There it is: a ball, and its feature is 'green'
I would like to answer the question "Which of these models is most likely to have generated it?"
If I can find the most likely model, I will label this data point with the class of that model
we'll keep the models abstract by pretending that they just contain big bags of balls
So that's what the models look like inside.
So we try and generate from the model, and we make the model generate this observation.
One way of thinking about that, if you want to think in a frequentist way (a 'counting' way) is to emit a batch of observations from each model and count how many of them are green - that's the frequentist view.

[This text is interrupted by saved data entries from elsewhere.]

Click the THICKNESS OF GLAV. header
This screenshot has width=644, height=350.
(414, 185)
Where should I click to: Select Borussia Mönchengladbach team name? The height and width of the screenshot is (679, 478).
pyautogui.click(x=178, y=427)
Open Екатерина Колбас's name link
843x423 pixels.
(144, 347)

The Bayesian view is just to say, "What's the fraction / What's the probability of emissions of observations from our model that are green?"
Now we can look at Model A
it's pretty obvious that it's never going to emit a green ball.
So the probability of this green ball having being emitted from Model A is a probability of zero.
I'l write it with one decimal place for precision.
Look at Model B.
It's also clear, just by looking, that Model B never emits green balls either.
the probability of that emitting a green is 0.0.
Now let's look at Model C.
You can see that model C emits blue balls and yellow balls and green balls - let's say - with approximately equal proportions.
So there's about a 0.3 probability of model C emitting a green ball.
Clearly, this is the largest probability of the three so we'll classify this as being of class C
Notice that each model could compute only its own probability.
It didn't need to know anything about the other models to do that
each model made no decisions.
It merely placed a probability on this observed green ball.
We then made the decision by comparing the probabilities.
So the classifier is the comparison of the probabilities of these models emitting this observation.
That's what makes these model simple: that they don't need to know about each other.
They're all quite separated, and in particular when we learn these models from data we'll be able to learn them from just data labelled with their class.
They won't need to see counter-examples.
They won't need to see examples from other classes, and that's the simplicity of the generative model.
Other models are available: models that might be called 'discriminative models' that know about where the boundaries between - for example, Class A and Class B - are and can draw that decision boundary and directly make the decision as to whether an observation falls on the Aa side of that line or the B side of that line: of the classification boundary.
These models do not do that.
We have to form a classifier by comparing the probabilities.
Let's classify another observation.
So along comes an observation and our job is to label it as being most likely Class A or Class B or Class C.
We just do the same operation again.
We ask Model A: "Model A, what is the probability that you generate a red ball?"
We can see just visually from model A maybe emits red balls about two thirds of the time.
So Model A says "The probability of me emitting a red ball is about 0.6."
Ask Model B: "Model B, what's the probability that you emitted a red ball?"
Well, we look and model B emits red balls and yellow balls and blue balls they are in about equal proportion.
It says "I can emit red balls and I can do it about a third of the time."
"Model C, what's the probability that you emitted the red ball?"
Well, it never emits a red ball: 0.0.
How do we make the classification decision?
We compare these three probabilities.
We pick the largest and we label this test sample with the class of the highest probability model, which is an A.
So this is labelled as A
We have done classification.
So you get the idea, along comes a sample.
You ask each of the models in turn: "What's the probability that this is a sample from you / from your model / from your internal distribution (whatever that might be)?"
We compute those three probabilities and pick the highest and label the test sample with that class.
So, as simple as generative models are, we can do classification simply by comparing probabilities.